For about as long as there has been personal computers, there has been an aftermarket of system optimization software. Even MS-DOS, which was about as basic as an operating system gets, had QEMM to get the most out of your 640K of memory. These days, there is a healthy market of Windows optimization utilities to speed up your PC.
For servers, though, it gets a little more complicated. Actually, it gets very complicated. Not only does each server have to operate at peak efficiency on its own, but it then has to interact with the network, with other servers, and potentially with a public cloud service provider.
And usage models change over time. There might be peak use times when certain processes are not run, such as backups, and slow times of day when other tasks can be run. So an optimal configuration at one point in the day is not optimal at a different time of the day.
AI-based server tuning
That’s where a startup called Concertio comes in with its Optimizer Studio, designed for traditional data centers and hyperscale data centers alike. It monitors the interactions between applications and systems, adjusts the system configurations accordingly, and learns from patterns it notices, according to Concertio.
The company maintains that there are just too many variables in data centers, from the hardware to OS to application stack, for humans to effectively chase down the optimal setting.

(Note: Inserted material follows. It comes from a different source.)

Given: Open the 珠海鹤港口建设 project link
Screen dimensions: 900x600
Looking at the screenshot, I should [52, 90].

“Tailor-tuned systems can significantly outperform baseline general-purpose systems, but the number of configurable settings has reached into the hundreds — way too many for any human team to effectively tune and test,” said CTO and co-founder Andrey Gelman in a statement.

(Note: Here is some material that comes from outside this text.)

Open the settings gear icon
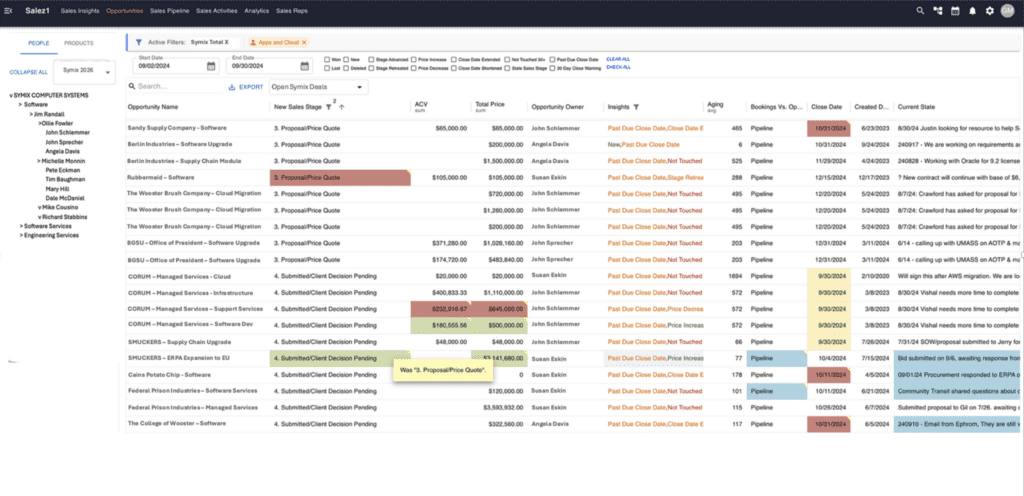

Optimizer Studio covers the entirety of a data center environment, except for networking hardware. But it does cover these things:
- CPU hardware, such as multi-threading, cache prefetching and cache partitioning configuration
- Peripheral hardware, such as PCIe performance optimization and IO scheduling
- Firmware, including power states of the CPU
- The operating system, including choice of IO or task scheduler, NUMA balancing and memory migration, thread affinity, and page cache
- Applications, such as dynamic tuning based on load cases and through a series of application-defined “knobs,” which adjust the app according to need
In addition to internal configuration, Optimizer Studio can also be used to optimize the connection between the data center and cloud services providers by discovering system configurations that require fewer resources while still adhering to the required service-level agreement (SLA).
For now, Optimizer Studio supports only CentOS and Debian Linux-based systems running on Intel CPUs. It is available now from Concertio.